In fact all of the code prior to the GetResult method call only builds up a search query on the web server side and the rest, with a very limited set of exceptions happen on the search engine side. An example search results listing now looks like the image below.

FlyTruffler-search-page-3-with-highlights_thumb[1]

In the above example almost all of the matching pages had the search term (beaches) in their MainIntro properties. But one of them didn’t and therefor no excerpt is displayed. We can fix this in the projection expression by using the original text if no highlight is returned:

Text = !string.IsNullOrWhiteSpace(x.MainIntro.AsHighlighted()) 
    ? x.MainIntro.AsHighlighted() 
    : x.MainIntro

A better solution would be to not only retrieve highlights from the MainIntro property but from the MainBody property as well. This could be achieved using the below code:

Text = !string.IsNullOrWhiteSpace(x.MainIntro.AsHighlighted()) 
    ? x.MainIntro.AsHighlighted()
    : x.MainBody.AsHighlighted(new HighlightSpec
        {
            FragmentSize = 300, 
            NumberOfFragments = 1
        })

With the above code we use the MainIntro propertys value given that it’s returned with highlights, otherwise we use highlights from the MainBody property. By default the entire string is returned when using the AsHighlighted method which works well for the MainIntro property but produces way too long results from the MainBody property.  We therefore give the AsHighlighted call for MainBody an instance of the HighlightSpec class setting the FragmentSize to 300, ensuring that the returned text won’t be much longer than 300 characters. In order for this setting to take effect we also specify that we want a single fragment of text returned.

Indexing a special property for highlighting

Using multiple invocations of the AsHighlighted method works well, but it looks a bit messy. In most situations an easier and better approach would instead be to index a special property from which we fetch our highlights. Let’s therefor add a new, non-EPiServer-property, to the base class for page types that we created before:

public virtual string SearchText
{
    get { return MainIntro + " " + MainBody; }
}

After adding this property and reindexing (as we’ve modified what should be in the index without actually making any changes to the pages) we can simplify our projection expression:

Text = x.SearchText.AsHighlighted(new HighlightSpec
    {
        FragmentSize = 300, 
        NumberOfFragments = 1
    })

Using the AsCropped method as fallback

The highlighting part of the projection to SearchHit again looks better, and the approach is quite flexible as any class that inherits from our base class can override the SearchText property to include or exclude properties. There’s just one problem. What if none of the included properties contain a keyword from the search query? Remember that we’re searching in the field with all values meaning that we could for instance get a hit for a page based on the names of one of its categories. One approach would of course be to only search in the fields we’re highlighting.
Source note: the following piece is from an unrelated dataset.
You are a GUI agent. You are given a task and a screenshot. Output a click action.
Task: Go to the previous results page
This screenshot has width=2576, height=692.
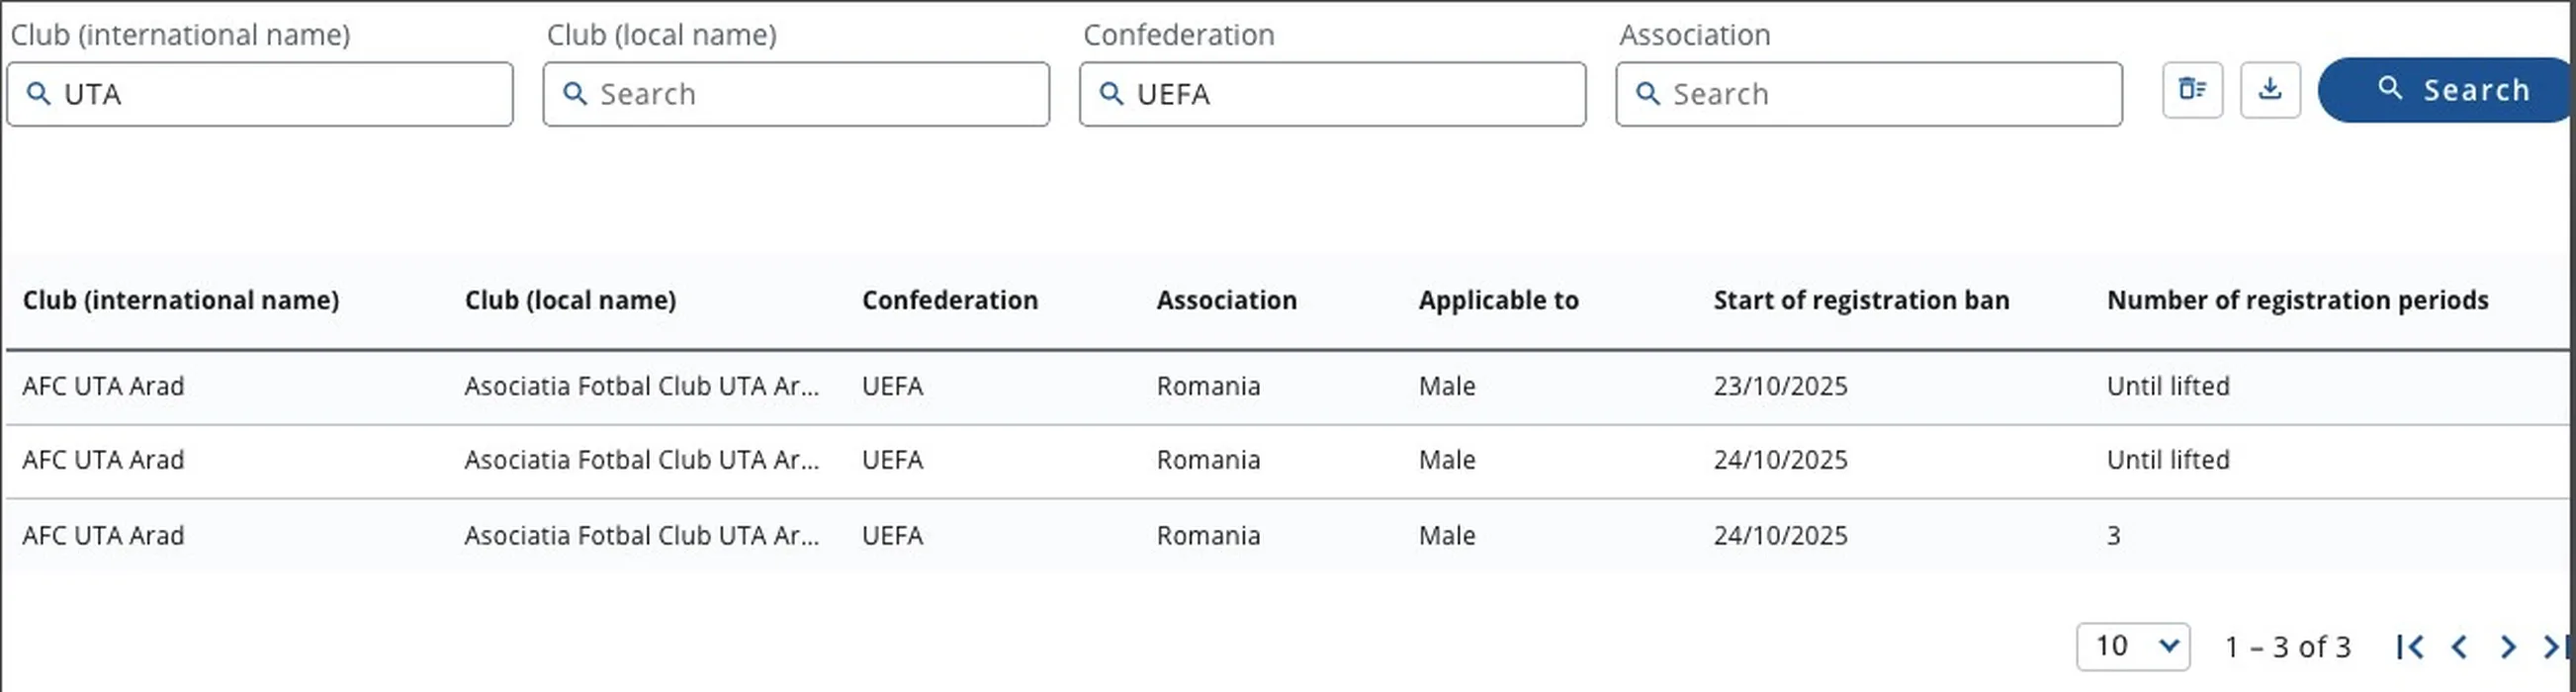[2459, 647]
Another would be to retrieve a part of the text without highlights. That can be achieved using another special method named AsCropped:

Text = FirstNonEmpty(
    x.SearchText.AsHighlighted(new HighlightSpec
        {
            FragmentSize = 300,
            NumberOfFragments = 1
        }),
    x.SearchText.AsCropped(300))


//... Helper method used above
private string FirstNonEmpty(params string[] texts)
{
    foreach (var text in texts)
    {
        if (!string.IsNullOrEmpty(text))
        {
            return text;
        }
    }
    return "";
}

Just like with the AsHighlighted method the AsCropped method may look like it does something on full string value on the web server while in fact the cropping is done on the search engine side, meaning that the full length of the text doesn’t have to be sent over the wire.

Paging

The search results now look pretty good with excerpts of text from the pages. There’s just one thing left to complete the basic search functionality – paging. Contrary to a database query, but similar to many other search engines, the search engine will default to returning the ten first hits. Changing how many hits should be returned and how many to skip is done using the Take and Skip methods, just like we’re used to from LINQ. With that said I won’t bore you with the details of how to implement paging functionality as that, apart from the fact that we can use Skip and Take, has little to do with Truffler. However, here’s one implementation Ler

A paging control – markup

<ul>
    <% if (ActivePageNumber > 1) { %>
        <li>
            <a href="<%= GetPageUrl(ActivePageNumber-1) %>">
                Prev
            </a>
        </li>
    <% } %>
    <% for (int page = 1; page <= NumberOfPages; page++) { %>
        <li>
            <a href="<%= GetPageUrl(page) %>" class='<%= page == ActivePageNumber ? "active" : ""%>'>
                <%= page %>
            </a>
        </li>
    <%} %>
    <% if (ActivePageNumber < NumberOfPages) { %>
        <li>
            <a href="<%= GetPageUrl(ActivePageNumber+1) %>">
                Next
            </a>
        </li>
    <% } %>
</ul>

A paging control – code behind

public Paging()
{
    //Set default values, overridable by setting the properties
    QuerystringKey = "p";
    PageSize = 10;
}

public string QuerystringKey { get; set; }

public int PageSize { get; set; }

public int ItemCount { get; set; }

public int ActivePageNumber
{
    get
    {
        var pageNumber = 1;
        if (!int.TryParse(
            Request.QueryString[QuerystringKey], 
            out pageNumber))
        {
            pageNumber = 1;
        }
        return pageNumber;
    }
}

public int NumberOfPages
{
    get { return (ItemCount + PageSize - 1)/PageSize; }
}

protected string GetPageUrl(int pageNumber)
{
    return UriSupport.AddQueryString(
        Request.RawUrl, 
        QuerystringKey, 
        pageNumber.ToString(CultureInfo.InvariantCulture));
}

Using the paging control

With the above user control added to our search page we can easily implement paging by adding three lines of code to the Search method:

private void Search()
{
    var result = EPiSearchClient.Instance
        .Search<EditorialPageBase>(Language.English)
        .For(Query)
        .InField(x => x.PageName)
        .InFields(x => x.MainIntro, x => x.MainBody)
        .InAllField()
        .Select(x => new SearchHit
            {
                Title = x.PageName,
                Url = x.LinkURL,
                Text = FirstNonEmpty(
                    x.SearchText.AsHighlighted(new HighlightSpec
                        {
                            FragmentSize = 300,
                            NumberOfFragments = 1
                        }),
                    x.SearchText.AsCropped(300))
            })
            .Take(Paging.PageSize)
            .Skip((Paging.ActivePageNumber - 1) * Paging.PageSize)
        .GetResult();

    Results = result;
    Paging.ItemCount = result.TotalMatching;
}

Summary

We now have a full blown search page. Free text search is made in a language sensitive way. A subset of the content is displayed for each search result with keywords highlighted. We also have paging functionality.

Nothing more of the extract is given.